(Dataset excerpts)
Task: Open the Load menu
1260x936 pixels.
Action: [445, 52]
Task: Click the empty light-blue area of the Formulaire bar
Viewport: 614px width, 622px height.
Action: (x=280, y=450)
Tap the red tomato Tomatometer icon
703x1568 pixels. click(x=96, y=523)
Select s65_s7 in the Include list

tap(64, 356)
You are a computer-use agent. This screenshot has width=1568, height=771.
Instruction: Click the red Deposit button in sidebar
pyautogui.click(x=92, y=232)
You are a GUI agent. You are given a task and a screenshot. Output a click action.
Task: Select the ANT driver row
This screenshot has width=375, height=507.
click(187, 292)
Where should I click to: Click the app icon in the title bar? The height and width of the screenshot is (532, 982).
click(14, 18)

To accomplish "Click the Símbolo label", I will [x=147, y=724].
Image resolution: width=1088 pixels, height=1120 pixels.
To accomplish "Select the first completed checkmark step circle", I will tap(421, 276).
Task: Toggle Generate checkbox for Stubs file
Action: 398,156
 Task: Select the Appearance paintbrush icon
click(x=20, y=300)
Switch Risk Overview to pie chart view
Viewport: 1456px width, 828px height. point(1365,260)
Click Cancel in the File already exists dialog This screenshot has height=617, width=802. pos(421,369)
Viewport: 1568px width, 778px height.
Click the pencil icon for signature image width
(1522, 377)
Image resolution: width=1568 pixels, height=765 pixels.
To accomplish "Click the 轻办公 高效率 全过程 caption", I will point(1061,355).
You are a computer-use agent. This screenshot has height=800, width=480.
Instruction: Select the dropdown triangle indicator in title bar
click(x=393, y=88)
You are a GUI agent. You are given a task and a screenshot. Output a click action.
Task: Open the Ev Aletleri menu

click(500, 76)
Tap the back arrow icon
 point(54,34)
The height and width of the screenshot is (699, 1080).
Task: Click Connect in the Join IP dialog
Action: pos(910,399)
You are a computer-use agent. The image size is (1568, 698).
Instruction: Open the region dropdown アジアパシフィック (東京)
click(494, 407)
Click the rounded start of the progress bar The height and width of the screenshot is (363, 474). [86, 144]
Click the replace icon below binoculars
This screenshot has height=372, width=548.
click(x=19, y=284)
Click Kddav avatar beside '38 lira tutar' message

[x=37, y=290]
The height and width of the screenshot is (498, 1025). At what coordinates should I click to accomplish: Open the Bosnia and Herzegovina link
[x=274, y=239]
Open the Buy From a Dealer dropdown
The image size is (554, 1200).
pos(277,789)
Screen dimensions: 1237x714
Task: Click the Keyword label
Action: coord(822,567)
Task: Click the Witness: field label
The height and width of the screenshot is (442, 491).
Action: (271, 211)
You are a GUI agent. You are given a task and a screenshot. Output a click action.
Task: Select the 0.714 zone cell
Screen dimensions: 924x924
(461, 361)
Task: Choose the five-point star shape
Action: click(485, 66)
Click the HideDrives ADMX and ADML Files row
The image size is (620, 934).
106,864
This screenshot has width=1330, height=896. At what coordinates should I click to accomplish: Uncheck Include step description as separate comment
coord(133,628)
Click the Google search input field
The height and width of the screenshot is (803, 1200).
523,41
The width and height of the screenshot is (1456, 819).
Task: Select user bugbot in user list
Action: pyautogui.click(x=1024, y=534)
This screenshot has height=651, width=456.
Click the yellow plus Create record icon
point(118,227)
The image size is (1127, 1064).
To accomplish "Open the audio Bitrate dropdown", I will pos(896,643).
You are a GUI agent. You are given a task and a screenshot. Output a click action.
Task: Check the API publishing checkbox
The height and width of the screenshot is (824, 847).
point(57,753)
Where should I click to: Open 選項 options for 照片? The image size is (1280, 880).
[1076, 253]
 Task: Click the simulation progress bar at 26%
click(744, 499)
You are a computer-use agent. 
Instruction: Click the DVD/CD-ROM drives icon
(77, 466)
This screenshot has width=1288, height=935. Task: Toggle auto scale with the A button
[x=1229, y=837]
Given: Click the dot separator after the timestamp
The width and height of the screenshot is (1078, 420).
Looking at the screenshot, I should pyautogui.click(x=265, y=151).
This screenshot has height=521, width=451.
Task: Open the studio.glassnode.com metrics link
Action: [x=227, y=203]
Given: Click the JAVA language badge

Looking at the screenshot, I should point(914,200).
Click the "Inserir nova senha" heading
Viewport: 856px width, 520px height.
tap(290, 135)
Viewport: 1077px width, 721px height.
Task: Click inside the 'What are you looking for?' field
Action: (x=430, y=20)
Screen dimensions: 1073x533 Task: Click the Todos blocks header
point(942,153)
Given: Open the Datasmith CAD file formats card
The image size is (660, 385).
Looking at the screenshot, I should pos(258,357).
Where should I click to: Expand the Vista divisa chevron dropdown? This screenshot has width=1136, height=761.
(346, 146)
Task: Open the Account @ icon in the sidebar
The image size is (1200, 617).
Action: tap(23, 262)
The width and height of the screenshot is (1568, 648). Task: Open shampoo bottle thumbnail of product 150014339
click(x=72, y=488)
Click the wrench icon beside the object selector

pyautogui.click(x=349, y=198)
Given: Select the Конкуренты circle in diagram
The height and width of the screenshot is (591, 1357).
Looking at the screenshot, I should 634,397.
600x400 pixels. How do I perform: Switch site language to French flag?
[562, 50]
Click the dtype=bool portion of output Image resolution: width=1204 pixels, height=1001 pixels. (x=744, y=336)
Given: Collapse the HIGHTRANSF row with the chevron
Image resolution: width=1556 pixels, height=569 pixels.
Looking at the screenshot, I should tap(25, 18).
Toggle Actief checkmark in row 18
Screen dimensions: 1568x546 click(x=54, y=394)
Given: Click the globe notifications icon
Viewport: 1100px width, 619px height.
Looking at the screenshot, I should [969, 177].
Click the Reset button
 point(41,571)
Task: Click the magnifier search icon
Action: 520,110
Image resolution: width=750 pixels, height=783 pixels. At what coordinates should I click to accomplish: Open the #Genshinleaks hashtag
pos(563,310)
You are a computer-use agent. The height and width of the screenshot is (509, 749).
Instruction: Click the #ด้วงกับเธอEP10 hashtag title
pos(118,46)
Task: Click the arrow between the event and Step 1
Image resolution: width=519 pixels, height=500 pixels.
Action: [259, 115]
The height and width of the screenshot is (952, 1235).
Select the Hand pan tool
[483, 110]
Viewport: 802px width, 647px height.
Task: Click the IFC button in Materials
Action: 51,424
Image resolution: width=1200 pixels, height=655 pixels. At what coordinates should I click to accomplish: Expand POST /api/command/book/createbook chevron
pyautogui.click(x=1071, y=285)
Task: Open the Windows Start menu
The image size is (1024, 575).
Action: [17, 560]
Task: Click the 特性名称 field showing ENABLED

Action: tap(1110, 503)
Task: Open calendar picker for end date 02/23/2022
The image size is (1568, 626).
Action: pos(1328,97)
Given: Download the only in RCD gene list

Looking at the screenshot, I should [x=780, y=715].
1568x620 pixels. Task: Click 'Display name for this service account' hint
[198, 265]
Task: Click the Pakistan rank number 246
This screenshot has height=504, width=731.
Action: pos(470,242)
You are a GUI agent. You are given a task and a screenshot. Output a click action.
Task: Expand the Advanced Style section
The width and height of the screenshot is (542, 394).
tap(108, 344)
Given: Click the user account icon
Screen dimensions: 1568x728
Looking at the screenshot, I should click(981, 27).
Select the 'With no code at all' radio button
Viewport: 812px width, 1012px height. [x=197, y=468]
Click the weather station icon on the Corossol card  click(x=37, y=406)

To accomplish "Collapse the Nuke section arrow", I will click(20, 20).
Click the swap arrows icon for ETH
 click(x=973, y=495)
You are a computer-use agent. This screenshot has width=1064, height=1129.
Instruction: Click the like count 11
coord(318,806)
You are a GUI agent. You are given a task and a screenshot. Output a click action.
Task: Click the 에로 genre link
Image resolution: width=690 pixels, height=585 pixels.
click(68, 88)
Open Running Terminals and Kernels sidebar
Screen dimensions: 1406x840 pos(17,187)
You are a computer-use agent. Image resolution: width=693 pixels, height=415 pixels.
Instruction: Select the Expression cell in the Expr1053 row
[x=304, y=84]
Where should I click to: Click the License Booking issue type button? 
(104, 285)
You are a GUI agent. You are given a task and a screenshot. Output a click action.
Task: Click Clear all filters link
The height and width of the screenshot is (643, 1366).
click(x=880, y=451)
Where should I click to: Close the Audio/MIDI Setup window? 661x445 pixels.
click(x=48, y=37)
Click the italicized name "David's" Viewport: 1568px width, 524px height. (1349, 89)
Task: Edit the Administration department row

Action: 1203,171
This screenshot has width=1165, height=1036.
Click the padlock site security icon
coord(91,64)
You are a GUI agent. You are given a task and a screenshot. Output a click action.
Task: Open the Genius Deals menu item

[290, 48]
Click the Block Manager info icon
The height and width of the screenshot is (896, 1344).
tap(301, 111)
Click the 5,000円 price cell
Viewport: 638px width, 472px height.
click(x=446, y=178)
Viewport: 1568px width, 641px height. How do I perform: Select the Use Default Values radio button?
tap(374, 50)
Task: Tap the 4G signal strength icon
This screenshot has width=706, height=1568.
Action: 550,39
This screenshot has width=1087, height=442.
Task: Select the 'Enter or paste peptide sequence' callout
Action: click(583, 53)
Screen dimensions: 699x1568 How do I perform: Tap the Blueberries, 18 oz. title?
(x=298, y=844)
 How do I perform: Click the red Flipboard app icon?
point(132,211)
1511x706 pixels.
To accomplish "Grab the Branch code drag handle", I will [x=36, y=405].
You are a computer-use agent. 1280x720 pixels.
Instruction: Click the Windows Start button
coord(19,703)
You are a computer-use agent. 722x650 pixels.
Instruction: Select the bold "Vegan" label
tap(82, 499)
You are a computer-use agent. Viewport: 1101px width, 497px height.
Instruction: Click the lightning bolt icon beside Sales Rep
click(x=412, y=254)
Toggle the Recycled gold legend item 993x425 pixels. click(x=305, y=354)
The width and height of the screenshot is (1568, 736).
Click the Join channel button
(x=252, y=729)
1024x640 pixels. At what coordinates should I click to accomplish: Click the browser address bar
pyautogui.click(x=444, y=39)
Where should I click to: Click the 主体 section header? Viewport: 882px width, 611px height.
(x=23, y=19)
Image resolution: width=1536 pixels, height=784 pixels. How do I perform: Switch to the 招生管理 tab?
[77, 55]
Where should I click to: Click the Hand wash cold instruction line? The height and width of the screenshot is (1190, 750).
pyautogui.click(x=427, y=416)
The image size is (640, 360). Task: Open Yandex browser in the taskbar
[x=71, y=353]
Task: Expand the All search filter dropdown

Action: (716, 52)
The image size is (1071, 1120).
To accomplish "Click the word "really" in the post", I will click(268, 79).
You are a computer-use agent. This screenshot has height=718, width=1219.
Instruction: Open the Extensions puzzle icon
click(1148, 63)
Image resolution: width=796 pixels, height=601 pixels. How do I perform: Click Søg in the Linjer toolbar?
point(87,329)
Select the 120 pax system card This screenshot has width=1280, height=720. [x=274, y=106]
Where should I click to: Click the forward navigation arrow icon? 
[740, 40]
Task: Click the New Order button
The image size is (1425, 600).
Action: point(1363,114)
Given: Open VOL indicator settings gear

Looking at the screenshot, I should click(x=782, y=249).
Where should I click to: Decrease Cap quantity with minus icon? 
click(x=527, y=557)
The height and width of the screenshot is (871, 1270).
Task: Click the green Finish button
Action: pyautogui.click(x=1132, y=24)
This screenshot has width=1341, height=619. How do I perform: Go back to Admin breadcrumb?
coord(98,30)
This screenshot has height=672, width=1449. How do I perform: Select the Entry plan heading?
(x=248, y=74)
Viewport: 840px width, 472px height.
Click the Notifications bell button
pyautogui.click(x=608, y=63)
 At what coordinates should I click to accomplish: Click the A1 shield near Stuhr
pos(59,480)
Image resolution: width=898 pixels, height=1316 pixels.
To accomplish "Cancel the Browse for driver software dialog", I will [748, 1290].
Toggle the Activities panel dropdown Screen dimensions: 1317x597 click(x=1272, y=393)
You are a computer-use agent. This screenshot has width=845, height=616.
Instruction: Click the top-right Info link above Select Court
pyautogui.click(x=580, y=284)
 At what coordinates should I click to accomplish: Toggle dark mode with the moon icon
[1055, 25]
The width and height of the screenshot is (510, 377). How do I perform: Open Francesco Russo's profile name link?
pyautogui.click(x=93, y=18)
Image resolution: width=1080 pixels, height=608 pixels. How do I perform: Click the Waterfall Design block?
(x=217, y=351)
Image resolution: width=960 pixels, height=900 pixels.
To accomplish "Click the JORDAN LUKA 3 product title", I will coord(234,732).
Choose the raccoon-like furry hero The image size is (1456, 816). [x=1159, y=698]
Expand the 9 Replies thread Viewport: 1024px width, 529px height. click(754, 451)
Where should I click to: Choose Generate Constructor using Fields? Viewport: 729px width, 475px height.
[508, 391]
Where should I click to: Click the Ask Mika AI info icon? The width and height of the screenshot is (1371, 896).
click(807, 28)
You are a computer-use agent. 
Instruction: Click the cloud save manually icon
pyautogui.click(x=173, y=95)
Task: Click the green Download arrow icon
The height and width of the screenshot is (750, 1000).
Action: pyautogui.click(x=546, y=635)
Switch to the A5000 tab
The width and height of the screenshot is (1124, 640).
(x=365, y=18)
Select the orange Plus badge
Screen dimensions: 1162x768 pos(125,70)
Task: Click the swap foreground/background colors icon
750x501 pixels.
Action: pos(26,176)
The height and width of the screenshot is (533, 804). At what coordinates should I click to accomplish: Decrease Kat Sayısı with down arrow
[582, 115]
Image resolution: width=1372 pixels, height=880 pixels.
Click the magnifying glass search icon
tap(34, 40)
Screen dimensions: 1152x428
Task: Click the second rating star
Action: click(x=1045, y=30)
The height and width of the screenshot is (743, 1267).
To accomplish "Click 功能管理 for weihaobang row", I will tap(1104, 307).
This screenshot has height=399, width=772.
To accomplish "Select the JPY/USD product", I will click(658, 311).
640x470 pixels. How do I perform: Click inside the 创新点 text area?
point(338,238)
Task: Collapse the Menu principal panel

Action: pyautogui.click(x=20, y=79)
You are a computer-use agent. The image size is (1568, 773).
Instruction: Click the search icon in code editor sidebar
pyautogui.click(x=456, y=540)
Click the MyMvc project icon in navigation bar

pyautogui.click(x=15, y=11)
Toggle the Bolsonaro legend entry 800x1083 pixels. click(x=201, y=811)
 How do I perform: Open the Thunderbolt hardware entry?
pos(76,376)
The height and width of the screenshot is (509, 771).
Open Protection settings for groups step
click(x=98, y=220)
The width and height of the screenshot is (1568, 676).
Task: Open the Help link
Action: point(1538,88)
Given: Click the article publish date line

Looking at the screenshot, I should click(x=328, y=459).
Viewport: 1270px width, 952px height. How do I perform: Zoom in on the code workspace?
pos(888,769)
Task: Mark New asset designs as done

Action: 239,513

### WHAT THE TASK ASKS
Which lines run from the one containing "Task: Collapse the Menu principal panel" to the final line of the entries? Return those lines exactly, and only those.

### FINISHED EXERCISE
Task: Collapse the Menu principal panel

Action: pyautogui.click(x=20, y=79)
You are a computer-use agent. The image size is (1568, 773).
Instruction: Click the search icon in code editor sidebar
pyautogui.click(x=456, y=540)
Click the MyMvc project icon in navigation bar

pyautogui.click(x=15, y=11)
Toggle the Bolsonaro legend entry 800x1083 pixels. click(x=201, y=811)
 How do I perform: Open the Thunderbolt hardware entry?
pos(76,376)
The height and width of the screenshot is (509, 771).
Open Protection settings for groups step
click(x=98, y=220)
The width and height of the screenshot is (1568, 676).
Task: Open the Help link
Action: point(1538,88)
Given: Click the article publish date line

Looking at the screenshot, I should click(x=328, y=459).
Viewport: 1270px width, 952px height. How do I perform: Zoom in on the code workspace?
pos(888,769)
Task: Mark New asset designs as done

Action: 239,513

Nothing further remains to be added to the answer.